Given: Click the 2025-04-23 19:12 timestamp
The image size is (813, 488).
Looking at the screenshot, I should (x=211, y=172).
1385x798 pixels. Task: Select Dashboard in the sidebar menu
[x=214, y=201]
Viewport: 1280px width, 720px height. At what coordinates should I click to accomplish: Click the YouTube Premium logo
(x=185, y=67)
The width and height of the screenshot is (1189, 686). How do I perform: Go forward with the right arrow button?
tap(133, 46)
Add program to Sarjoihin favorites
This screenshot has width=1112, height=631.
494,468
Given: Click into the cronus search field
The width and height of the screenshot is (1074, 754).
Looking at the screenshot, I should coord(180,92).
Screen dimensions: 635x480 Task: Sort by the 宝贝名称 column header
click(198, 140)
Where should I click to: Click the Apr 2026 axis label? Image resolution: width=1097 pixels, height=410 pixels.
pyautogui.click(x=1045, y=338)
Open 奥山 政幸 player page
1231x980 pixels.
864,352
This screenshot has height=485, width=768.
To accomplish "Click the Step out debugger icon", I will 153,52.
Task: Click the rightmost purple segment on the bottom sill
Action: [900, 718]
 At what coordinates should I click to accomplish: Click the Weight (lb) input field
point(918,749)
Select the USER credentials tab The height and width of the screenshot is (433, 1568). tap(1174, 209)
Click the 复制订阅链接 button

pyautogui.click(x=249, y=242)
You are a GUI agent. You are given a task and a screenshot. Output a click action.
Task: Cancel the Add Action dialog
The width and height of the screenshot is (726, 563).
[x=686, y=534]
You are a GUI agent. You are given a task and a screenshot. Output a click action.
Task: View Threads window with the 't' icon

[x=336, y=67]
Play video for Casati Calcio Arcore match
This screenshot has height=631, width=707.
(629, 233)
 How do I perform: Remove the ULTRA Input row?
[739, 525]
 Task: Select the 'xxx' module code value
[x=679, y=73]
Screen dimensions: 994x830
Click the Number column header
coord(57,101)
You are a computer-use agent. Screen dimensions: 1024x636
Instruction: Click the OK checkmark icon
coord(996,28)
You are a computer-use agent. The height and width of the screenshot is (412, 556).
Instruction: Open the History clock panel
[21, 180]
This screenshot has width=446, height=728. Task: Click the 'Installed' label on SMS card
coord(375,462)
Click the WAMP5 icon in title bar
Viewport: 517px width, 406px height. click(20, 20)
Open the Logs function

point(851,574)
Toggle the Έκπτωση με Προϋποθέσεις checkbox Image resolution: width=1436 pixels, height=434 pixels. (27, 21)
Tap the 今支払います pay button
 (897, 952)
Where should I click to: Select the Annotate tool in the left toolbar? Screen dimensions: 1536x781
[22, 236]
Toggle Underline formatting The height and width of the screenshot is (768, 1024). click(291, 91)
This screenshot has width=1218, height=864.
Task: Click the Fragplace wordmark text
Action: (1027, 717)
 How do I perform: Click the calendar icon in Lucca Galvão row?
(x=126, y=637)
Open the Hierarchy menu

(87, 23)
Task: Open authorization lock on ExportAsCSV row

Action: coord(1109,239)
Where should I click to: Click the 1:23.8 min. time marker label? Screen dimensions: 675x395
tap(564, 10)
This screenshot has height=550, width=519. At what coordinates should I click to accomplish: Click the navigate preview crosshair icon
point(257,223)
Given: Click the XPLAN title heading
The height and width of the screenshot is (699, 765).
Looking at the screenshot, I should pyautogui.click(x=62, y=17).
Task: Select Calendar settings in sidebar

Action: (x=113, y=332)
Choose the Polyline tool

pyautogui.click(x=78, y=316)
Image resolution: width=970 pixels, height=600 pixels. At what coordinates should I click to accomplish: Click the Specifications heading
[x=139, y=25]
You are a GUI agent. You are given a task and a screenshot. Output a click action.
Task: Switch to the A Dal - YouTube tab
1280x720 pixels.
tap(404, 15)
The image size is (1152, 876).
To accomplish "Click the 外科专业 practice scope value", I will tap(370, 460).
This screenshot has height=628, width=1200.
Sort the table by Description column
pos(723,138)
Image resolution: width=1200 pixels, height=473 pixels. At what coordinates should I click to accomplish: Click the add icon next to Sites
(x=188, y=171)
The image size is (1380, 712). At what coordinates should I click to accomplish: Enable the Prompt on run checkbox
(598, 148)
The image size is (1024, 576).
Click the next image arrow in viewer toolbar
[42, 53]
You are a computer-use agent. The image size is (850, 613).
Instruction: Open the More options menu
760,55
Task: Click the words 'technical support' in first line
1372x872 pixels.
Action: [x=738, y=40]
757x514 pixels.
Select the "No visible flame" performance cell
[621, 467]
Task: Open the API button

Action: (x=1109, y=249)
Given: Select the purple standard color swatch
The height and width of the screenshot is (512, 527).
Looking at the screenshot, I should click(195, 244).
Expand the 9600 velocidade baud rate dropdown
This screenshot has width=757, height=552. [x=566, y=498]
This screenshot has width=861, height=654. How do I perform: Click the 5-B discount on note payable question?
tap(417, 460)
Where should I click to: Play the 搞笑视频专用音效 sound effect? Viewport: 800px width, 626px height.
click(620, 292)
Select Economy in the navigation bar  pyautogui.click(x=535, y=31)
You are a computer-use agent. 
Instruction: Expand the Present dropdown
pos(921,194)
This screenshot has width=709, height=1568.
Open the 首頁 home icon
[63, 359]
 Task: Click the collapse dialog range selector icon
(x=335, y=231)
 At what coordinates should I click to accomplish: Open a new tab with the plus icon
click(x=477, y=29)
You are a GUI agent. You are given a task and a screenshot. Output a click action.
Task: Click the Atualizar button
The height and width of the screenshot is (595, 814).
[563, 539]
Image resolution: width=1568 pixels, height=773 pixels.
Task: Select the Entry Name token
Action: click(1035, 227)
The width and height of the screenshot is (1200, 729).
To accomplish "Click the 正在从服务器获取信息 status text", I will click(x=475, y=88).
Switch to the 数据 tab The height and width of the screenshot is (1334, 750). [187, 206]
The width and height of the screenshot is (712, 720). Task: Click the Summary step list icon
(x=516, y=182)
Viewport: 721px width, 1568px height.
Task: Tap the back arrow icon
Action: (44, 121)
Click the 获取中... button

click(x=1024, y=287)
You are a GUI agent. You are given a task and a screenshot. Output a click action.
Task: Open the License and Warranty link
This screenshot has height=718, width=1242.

Aim of the exercise:
Every line in the material above that has the word "Switch" should be copied.

Output of the task:
Task: Switch to the A Dal - YouTube tab
Switch to the 数据 tab The height and width of the screenshot is (1334, 750). [187, 206]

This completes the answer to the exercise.